=== Extracted material ===
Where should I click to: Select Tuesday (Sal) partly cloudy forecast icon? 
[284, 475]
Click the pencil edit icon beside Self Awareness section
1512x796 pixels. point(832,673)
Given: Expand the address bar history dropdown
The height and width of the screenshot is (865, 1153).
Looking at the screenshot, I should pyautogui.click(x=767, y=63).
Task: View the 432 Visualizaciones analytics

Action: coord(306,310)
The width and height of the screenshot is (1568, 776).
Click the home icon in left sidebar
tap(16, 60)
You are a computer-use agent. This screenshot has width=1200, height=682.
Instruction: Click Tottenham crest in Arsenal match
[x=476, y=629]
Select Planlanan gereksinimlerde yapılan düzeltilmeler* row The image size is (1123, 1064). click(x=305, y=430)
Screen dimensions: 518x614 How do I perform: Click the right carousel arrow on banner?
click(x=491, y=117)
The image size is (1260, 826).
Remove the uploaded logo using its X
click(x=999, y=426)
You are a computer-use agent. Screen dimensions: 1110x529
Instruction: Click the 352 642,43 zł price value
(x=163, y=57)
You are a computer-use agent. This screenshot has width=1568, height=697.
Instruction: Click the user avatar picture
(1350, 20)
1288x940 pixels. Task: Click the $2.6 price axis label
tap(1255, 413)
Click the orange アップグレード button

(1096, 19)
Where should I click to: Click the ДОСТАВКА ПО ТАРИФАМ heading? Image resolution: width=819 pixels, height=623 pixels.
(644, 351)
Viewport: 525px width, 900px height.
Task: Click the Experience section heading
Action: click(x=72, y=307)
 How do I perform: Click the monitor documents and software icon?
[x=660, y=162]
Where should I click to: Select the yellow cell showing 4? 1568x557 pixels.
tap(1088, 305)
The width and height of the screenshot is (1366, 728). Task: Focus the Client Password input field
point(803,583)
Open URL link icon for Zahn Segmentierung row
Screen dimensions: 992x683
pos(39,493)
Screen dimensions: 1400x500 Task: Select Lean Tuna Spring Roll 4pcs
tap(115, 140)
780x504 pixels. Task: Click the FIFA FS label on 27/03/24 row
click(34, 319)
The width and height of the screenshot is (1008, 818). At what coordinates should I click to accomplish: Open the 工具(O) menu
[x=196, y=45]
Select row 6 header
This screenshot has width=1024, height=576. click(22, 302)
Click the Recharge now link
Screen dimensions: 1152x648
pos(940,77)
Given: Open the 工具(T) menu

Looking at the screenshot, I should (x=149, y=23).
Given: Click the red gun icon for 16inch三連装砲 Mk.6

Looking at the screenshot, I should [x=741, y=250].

=== Task ===
Copy all of the data above word for word.

=== Result below ===
Where should I click to: Select Tuesday (Sal) partly cloudy forecast icon? 
[284, 475]
Click the pencil edit icon beside Self Awareness section
1512x796 pixels. point(832,673)
Given: Expand the address bar history dropdown
The height and width of the screenshot is (865, 1153).
Looking at the screenshot, I should pyautogui.click(x=767, y=63).
Task: View the 432 Visualizaciones analytics

Action: coord(306,310)
The width and height of the screenshot is (1568, 776).
Click the home icon in left sidebar
tap(16, 60)
You are a computer-use agent. This screenshot has width=1200, height=682.
Instruction: Click Tottenham crest in Arsenal match
[x=476, y=629]
Select Planlanan gereksinimlerde yapılan düzeltilmeler* row The image size is (1123, 1064). click(x=305, y=430)
Screen dimensions: 518x614 How do I perform: Click the right carousel arrow on banner?
click(x=491, y=117)
The image size is (1260, 826).
Remove the uploaded logo using its X
click(x=999, y=426)
You are a computer-use agent. Screen dimensions: 1110x529
Instruction: Click the 352 642,43 zł price value
(x=163, y=57)
You are a computer-use agent. This screenshot has width=1568, height=697.
Instruction: Click the user avatar picture
(1350, 20)
1288x940 pixels. Task: Click the $2.6 price axis label
tap(1255, 413)
Click the orange アップグレード button

(1096, 19)
Where should I click to: Click the ДОСТАВКА ПО ТАРИФАМ heading? Image resolution: width=819 pixels, height=623 pixels.
(644, 351)
Viewport: 525px width, 900px height.
Task: Click the Experience section heading
Action: click(x=72, y=307)
 How do I perform: Click the monitor documents and software icon?
[x=660, y=162]
Where should I click to: Select the yellow cell showing 4? 1568x557 pixels.
tap(1088, 305)
The width and height of the screenshot is (1366, 728). Task: Focus the Client Password input field
point(803,583)
Open URL link icon for Zahn Segmentierung row
Screen dimensions: 992x683
pos(39,493)
Screen dimensions: 1400x500 Task: Select Lean Tuna Spring Roll 4pcs
tap(115, 140)
780x504 pixels. Task: Click the FIFA FS label on 27/03/24 row
click(34, 319)
The width and height of the screenshot is (1008, 818). At what coordinates should I click to accomplish: Open the 工具(O) menu
[x=196, y=45]
Select row 6 header
This screenshot has width=1024, height=576. click(22, 302)
Click the Recharge now link
Screen dimensions: 1152x648
pos(940,77)
Given: Open the 工具(T) menu

Looking at the screenshot, I should (x=149, y=23).
Given: Click the red gun icon for 16inch三連装砲 Mk.6

Looking at the screenshot, I should [x=741, y=250].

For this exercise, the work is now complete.